**Given task**
Return each line below that contains the word "resolution".

**Dataset records**
-- BEGIN --
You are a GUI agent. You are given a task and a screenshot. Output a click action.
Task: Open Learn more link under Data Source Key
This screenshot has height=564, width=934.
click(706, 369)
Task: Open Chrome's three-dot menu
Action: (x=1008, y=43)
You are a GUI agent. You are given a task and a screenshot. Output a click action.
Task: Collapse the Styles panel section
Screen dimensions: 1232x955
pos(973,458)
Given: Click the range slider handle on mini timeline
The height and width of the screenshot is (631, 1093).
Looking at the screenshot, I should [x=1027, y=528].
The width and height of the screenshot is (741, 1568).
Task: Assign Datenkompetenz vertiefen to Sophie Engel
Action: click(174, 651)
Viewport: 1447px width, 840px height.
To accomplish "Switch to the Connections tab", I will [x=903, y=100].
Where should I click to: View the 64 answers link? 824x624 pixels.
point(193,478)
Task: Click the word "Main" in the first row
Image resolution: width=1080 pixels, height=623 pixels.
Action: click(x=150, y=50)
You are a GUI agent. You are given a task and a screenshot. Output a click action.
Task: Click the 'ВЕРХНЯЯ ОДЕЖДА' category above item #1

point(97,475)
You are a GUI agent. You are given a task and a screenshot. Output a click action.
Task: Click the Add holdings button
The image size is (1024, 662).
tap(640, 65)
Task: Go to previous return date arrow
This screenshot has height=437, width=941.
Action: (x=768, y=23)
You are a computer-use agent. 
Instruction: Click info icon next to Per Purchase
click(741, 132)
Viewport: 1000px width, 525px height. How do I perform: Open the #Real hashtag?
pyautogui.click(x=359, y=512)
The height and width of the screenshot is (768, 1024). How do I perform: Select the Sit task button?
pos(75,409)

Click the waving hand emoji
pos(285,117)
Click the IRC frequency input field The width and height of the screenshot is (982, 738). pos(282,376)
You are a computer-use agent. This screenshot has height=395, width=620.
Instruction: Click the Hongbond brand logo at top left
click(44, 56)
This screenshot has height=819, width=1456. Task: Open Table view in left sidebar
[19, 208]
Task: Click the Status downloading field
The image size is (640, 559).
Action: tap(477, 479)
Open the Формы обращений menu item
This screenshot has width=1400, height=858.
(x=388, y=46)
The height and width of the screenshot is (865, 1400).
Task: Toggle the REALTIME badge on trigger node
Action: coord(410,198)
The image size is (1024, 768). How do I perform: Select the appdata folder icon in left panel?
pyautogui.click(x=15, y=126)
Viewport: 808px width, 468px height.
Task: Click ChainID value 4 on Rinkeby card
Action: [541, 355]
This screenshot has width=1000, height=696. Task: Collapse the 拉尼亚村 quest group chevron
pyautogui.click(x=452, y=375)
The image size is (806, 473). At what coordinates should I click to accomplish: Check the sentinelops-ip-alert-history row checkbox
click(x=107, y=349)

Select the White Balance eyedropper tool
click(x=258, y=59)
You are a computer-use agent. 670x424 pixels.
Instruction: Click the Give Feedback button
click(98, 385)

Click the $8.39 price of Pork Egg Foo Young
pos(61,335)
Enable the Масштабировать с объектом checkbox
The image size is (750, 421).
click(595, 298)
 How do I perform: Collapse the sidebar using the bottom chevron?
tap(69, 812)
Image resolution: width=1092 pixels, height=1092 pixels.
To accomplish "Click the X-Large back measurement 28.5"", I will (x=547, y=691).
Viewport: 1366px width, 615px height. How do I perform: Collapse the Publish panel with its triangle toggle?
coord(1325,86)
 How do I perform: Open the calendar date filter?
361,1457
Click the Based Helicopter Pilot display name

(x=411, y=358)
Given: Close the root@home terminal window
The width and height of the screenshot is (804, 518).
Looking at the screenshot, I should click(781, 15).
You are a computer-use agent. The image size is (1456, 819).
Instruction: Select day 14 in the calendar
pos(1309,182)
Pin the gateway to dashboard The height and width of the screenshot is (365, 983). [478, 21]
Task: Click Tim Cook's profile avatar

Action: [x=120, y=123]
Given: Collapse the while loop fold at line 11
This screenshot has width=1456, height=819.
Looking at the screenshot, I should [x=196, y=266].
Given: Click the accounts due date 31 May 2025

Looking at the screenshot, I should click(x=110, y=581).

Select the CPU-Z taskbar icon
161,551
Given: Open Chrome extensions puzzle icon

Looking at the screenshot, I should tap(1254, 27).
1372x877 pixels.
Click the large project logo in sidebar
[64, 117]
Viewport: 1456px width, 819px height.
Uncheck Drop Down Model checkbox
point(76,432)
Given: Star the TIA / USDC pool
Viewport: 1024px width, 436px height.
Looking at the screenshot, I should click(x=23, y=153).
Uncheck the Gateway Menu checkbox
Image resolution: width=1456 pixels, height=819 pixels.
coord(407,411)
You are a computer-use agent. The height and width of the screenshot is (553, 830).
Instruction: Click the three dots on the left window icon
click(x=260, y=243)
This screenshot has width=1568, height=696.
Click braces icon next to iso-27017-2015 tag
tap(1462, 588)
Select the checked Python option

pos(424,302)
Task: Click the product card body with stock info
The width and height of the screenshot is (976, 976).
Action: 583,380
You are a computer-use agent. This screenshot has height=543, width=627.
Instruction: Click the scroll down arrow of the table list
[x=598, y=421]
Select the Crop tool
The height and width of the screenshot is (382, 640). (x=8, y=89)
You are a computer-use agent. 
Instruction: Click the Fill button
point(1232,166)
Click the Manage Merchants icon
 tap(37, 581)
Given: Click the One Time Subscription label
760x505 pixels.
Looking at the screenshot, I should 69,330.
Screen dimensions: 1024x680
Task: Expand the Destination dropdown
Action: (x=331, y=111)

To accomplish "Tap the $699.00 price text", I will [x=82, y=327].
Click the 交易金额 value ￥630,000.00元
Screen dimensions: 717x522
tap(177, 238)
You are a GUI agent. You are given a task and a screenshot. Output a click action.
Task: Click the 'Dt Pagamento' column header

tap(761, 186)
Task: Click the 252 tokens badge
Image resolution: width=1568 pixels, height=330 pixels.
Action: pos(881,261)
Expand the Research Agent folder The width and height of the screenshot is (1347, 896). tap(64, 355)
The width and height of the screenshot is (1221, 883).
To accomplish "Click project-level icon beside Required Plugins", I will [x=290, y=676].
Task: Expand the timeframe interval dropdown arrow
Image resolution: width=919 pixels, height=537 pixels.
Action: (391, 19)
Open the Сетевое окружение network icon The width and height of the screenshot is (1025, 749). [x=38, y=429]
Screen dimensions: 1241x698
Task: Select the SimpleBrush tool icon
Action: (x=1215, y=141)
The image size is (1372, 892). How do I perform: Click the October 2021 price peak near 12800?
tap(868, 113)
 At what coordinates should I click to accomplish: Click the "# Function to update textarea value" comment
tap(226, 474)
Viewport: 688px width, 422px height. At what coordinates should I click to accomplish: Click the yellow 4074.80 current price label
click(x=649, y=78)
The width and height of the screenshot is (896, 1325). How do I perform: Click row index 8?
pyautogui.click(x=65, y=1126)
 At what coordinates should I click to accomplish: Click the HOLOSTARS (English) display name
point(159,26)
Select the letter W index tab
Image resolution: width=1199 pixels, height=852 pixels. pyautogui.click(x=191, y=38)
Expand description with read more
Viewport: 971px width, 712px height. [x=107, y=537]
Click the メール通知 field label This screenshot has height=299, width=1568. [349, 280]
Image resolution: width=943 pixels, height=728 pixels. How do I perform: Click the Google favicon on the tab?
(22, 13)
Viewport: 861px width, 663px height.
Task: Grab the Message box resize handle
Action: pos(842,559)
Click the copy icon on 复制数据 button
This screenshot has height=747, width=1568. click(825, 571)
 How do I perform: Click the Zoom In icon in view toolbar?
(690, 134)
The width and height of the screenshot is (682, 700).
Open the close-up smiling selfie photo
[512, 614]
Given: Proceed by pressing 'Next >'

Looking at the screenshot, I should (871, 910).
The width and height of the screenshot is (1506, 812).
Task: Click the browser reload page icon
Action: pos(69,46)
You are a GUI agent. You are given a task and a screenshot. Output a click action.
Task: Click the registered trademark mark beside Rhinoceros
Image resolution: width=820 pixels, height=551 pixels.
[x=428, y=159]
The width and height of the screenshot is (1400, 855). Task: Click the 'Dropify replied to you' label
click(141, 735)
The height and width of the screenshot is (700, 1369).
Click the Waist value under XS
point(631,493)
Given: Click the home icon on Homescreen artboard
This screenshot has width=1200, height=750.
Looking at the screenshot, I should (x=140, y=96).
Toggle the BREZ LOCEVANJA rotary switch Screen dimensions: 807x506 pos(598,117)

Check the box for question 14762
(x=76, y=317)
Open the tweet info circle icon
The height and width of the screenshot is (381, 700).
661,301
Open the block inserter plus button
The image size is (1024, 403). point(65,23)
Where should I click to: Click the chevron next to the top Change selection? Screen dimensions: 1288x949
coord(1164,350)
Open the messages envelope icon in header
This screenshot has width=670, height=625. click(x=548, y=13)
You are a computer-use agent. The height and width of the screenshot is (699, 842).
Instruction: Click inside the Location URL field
-- END --
**Final answer**
Image resolution: width=1080 pixels, height=623 pixels.
Image resolution: width=1092 pixels, height=1092 pixels.
Image resolution: width=1456 pixels, height=819 pixels.
Image resolution: width=1568 pixels, height=330 pixels.
Image resolution: width=919 pixels, height=537 pixels.
Image resolution: width=1199 pixels, height=852 pixels. pyautogui.click(x=191, y=38)
Image resolution: width=943 pixels, height=728 pixels. How do I perform: Click the Google favicon on the tab?
Image resolution: width=820 pixels, height=551 pixels.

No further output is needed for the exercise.